Dataset content:
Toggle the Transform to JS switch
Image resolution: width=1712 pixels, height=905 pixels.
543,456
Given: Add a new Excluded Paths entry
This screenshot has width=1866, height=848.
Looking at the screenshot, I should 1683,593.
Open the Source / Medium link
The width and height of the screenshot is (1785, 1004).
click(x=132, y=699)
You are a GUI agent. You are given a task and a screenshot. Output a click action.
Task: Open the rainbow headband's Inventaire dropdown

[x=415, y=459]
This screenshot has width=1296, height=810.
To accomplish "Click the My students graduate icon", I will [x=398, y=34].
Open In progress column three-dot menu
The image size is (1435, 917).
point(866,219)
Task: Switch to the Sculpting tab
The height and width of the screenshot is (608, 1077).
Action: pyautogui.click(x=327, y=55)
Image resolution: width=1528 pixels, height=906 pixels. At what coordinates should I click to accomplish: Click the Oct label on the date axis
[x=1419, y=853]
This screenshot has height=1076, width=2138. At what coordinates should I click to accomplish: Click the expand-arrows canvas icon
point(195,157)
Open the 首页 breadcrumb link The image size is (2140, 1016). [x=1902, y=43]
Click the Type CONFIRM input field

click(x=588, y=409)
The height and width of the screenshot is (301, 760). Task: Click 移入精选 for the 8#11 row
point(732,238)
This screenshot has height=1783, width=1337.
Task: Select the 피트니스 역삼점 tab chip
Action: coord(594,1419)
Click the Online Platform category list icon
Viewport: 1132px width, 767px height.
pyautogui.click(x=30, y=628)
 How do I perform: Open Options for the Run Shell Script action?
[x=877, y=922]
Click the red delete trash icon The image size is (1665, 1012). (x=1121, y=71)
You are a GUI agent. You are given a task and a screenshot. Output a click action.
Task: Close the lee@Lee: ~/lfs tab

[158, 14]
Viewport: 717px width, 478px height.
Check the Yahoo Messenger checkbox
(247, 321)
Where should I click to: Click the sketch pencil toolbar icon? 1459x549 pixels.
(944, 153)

Goal of the exercise: Where the word "link" appears in a line of the entries, copy that line.

Final answer:
Open the Source / Medium link
Open the 首页 breadcrumb link The image size is (2140, 1016). [x=1902, y=43]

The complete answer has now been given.